# 100 KAIC panel for a 62 KAIC service?



## Yikes (May 23, 2011)

The dept of water and power said they will supply my 1600 amp apartment switchgear (208Y, 120V, 3 phase, 4 wire) with a max fault current of 62KAIC.  The motor contribution brings it up to 63.66 KAIC.

We originally spec'd a 65 KAIC panel, but the plan checker is saying we must provide a 100KAIC panel, for an additional factor of safety.  Can he legitimately require something that goes beyond the requirements of the DWP and the engineer of record, and the calculated loads?  If so, why?

At this stage of the project, we can't afford the switchgear upcharge, nor the opportunity for supplier to revisit their price quote.


----------



## Bryan Holland (May 24, 2011)

I say no.  There is no "additional factor of safety" section of the NEC.  The 65K equipment satisfies Section 110.9 of the NEC.  No "additional" considerations are needed.  The maximum possible fault current cannot and will not exceed 65,000 amperes so equipment with a higher rating is not necessary and will serve no purpose...


----------



## raider1 (May 24, 2011)

I agree with Bryan, there is no safety factor required by the NEC. 110.9 requires the AIC rating of the equipment to meet or exceed the available fault current.

Chris


----------



## peach (May 24, 2011)

ummmmmmmmmmmm no. unless they have a policy..


----------



## chris kennedy (May 24, 2011)

Yikes said:
			
		

> The dept of water and power said they will supply my 1600 amp apartment switchgear (208Y, 120V, 3 phase, 4 wire) with a max fault current of 62KAIC.  The motor contribution brings it up to 63.66 KAIC.


I certainly agree with Bryan and Chris that this is not an NEC issue.

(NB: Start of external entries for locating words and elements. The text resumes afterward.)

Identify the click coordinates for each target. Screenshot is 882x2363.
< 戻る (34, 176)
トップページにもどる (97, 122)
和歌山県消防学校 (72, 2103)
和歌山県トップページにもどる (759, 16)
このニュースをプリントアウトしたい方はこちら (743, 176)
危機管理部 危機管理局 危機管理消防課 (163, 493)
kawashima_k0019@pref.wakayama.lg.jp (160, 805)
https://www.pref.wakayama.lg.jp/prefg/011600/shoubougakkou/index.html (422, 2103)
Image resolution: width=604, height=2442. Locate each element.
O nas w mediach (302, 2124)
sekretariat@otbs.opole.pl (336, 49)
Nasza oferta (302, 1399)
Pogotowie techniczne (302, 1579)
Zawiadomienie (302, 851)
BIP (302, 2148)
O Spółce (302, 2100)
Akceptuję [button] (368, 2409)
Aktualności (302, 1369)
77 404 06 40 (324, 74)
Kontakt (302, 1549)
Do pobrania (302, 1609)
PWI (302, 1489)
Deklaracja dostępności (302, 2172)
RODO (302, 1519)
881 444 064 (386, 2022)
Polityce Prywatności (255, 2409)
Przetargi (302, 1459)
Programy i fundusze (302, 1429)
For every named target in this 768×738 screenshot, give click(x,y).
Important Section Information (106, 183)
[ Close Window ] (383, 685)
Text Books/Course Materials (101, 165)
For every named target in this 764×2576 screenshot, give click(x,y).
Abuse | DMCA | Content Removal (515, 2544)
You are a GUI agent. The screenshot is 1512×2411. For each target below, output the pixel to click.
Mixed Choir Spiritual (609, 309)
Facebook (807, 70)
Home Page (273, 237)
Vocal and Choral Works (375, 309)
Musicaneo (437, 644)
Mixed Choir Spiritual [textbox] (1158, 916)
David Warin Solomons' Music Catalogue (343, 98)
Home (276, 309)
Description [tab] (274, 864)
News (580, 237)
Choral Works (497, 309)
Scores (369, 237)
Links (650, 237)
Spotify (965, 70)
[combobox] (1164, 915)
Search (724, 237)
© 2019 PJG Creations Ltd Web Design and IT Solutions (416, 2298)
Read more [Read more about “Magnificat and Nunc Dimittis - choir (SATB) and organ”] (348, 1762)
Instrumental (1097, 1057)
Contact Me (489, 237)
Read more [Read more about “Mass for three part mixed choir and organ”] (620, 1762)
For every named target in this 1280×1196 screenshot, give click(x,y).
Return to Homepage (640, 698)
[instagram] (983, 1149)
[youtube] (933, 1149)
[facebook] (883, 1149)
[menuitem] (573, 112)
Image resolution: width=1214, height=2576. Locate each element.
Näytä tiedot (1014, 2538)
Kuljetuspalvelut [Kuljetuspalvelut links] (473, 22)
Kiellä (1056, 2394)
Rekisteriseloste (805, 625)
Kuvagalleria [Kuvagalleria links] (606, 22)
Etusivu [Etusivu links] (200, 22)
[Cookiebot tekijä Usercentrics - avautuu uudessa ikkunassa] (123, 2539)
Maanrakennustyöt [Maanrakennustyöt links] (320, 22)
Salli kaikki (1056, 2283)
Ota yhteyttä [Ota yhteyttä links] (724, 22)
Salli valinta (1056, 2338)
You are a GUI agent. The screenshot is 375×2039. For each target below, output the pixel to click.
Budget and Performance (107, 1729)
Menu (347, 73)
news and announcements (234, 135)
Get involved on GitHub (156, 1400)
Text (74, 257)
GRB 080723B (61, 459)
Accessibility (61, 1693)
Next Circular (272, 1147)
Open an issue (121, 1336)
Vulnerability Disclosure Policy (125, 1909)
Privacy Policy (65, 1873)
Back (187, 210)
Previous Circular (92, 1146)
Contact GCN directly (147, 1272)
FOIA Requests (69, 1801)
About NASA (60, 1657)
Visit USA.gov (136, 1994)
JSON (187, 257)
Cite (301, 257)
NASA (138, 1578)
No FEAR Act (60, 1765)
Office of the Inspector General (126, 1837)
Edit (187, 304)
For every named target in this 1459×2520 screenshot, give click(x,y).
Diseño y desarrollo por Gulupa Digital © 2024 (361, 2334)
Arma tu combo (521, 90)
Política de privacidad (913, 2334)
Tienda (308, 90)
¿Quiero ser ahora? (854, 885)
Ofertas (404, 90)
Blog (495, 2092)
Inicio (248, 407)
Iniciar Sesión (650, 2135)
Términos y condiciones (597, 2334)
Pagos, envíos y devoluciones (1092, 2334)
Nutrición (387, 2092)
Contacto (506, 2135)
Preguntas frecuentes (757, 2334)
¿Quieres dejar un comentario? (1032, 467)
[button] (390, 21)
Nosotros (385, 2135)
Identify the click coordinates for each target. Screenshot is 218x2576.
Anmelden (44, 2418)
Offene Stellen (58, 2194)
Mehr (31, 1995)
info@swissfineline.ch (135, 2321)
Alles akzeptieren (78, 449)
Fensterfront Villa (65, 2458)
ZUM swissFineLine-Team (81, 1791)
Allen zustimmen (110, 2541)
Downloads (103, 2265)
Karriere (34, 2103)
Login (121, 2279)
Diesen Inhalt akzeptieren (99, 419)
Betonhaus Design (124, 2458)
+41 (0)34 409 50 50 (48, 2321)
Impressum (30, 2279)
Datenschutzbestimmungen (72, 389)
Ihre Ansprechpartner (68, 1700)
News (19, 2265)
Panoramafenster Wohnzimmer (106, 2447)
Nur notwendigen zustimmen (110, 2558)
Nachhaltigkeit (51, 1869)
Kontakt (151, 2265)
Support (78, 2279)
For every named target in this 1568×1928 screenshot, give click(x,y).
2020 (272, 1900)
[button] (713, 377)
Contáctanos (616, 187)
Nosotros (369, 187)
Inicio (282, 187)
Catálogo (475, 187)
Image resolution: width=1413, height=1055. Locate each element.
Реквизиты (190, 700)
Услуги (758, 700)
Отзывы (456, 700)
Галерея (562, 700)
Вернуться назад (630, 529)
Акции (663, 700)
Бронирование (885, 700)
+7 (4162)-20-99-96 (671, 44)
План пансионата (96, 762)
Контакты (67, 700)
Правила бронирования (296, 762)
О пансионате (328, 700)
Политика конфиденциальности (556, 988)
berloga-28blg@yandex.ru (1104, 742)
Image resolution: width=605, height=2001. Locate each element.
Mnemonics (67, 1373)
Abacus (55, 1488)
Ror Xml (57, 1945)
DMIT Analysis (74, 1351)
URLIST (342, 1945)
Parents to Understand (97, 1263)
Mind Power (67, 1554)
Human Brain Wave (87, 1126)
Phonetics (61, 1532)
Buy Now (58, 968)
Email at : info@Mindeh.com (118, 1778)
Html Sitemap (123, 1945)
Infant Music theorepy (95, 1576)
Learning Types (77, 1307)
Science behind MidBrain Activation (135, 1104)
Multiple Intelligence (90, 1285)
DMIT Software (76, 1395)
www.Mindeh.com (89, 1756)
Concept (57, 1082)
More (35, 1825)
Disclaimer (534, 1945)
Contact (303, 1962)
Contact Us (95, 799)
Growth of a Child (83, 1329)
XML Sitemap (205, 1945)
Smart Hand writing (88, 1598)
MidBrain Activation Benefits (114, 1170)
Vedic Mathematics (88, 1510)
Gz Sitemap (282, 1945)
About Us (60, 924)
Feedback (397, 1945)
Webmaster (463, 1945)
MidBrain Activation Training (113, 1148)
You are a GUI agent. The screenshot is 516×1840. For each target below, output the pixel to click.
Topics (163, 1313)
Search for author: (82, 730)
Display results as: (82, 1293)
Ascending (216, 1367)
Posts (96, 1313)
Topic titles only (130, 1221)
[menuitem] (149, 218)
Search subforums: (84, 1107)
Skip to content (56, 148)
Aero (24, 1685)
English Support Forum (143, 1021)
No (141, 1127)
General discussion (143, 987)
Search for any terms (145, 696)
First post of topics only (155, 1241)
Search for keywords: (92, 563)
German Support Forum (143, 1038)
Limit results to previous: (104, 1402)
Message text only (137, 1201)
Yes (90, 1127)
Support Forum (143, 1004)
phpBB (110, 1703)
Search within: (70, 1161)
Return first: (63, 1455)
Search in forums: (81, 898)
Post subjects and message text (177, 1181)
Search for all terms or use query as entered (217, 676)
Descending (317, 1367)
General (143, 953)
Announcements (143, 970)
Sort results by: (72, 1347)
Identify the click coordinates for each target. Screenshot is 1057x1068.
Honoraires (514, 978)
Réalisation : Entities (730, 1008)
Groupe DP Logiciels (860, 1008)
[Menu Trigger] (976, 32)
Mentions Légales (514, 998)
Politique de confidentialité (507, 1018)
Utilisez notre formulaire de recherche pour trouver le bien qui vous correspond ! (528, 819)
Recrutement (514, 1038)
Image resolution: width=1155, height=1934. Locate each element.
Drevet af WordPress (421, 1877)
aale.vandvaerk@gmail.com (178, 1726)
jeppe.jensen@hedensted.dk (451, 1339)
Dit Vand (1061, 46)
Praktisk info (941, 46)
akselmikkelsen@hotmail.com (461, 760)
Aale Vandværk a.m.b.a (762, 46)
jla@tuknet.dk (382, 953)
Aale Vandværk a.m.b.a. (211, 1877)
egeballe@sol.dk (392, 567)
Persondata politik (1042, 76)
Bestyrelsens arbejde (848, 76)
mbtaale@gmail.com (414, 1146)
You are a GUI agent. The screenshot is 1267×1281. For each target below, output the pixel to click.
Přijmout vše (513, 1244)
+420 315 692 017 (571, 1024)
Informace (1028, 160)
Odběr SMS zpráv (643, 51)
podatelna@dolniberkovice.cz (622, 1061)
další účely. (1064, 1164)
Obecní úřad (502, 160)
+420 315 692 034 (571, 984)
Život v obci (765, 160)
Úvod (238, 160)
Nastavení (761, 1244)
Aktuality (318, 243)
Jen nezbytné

I do find this odd though. Here for a service as mentioned, POCO would supply tranny specs and a primary at infinity. They don't do secondary fault current calcs for us. 62K seems high to me unless the tranny is sitting on top of your service gear. So I question have your done your own calc on this? Could be an option to expedite this through plans review.


----------